**Input data**
◇ ◇ ◇ ◇ ◇

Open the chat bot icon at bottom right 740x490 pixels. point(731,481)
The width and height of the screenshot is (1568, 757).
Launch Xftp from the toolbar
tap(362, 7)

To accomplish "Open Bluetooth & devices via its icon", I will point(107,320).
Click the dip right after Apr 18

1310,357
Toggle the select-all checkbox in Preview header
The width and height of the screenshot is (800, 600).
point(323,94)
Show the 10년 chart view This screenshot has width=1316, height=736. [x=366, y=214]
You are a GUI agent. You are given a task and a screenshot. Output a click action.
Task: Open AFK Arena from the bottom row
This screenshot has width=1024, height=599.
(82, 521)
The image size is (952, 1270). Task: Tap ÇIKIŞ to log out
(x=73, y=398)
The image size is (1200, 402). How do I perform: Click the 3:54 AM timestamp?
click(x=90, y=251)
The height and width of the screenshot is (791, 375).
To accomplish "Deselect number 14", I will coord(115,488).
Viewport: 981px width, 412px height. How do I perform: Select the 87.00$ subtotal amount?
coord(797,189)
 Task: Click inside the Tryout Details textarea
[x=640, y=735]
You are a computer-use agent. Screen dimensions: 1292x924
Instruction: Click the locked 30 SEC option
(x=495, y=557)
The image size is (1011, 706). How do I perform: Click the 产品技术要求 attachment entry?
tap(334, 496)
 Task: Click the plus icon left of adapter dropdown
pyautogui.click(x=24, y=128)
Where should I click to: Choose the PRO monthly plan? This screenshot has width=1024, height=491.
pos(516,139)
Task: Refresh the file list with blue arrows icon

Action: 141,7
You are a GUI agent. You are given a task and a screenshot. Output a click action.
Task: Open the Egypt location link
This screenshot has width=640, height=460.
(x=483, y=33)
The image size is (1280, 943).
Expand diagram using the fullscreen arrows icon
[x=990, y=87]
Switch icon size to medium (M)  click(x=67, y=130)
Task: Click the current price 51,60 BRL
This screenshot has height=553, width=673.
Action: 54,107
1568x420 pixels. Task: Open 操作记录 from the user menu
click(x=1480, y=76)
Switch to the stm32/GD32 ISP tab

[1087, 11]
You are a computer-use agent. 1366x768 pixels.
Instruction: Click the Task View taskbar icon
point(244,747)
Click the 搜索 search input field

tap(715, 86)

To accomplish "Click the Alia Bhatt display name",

◇ ◇ ◇ ◇ ◇

**What is needed**
Would you return exactly, and only, the lines beginning at the one with "Task: Refresh the" and ending at the last line of the listing?

**Task response**
Task: Refresh the file list with blue arrows icon

Action: 141,7
You are a GUI agent. You are given a task and a screenshot. Output a click action.
Task: Open the Egypt location link
This screenshot has width=640, height=460.
(x=483, y=33)
The image size is (1280, 943).
Expand diagram using the fullscreen arrows icon
[x=990, y=87]
Switch icon size to medium (M)  click(x=67, y=130)
Task: Click the current price 51,60 BRL
This screenshot has height=553, width=673.
Action: 54,107
1568x420 pixels. Task: Open 操作记录 from the user menu
click(x=1480, y=76)
Switch to the stm32/GD32 ISP tab

[1087, 11]
You are a computer-use agent. 1366x768 pixels.
Instruction: Click the Task View taskbar icon
point(244,747)
Click the 搜索 search input field

tap(715, 86)

To accomplish "Click the Alia Bhatt display name",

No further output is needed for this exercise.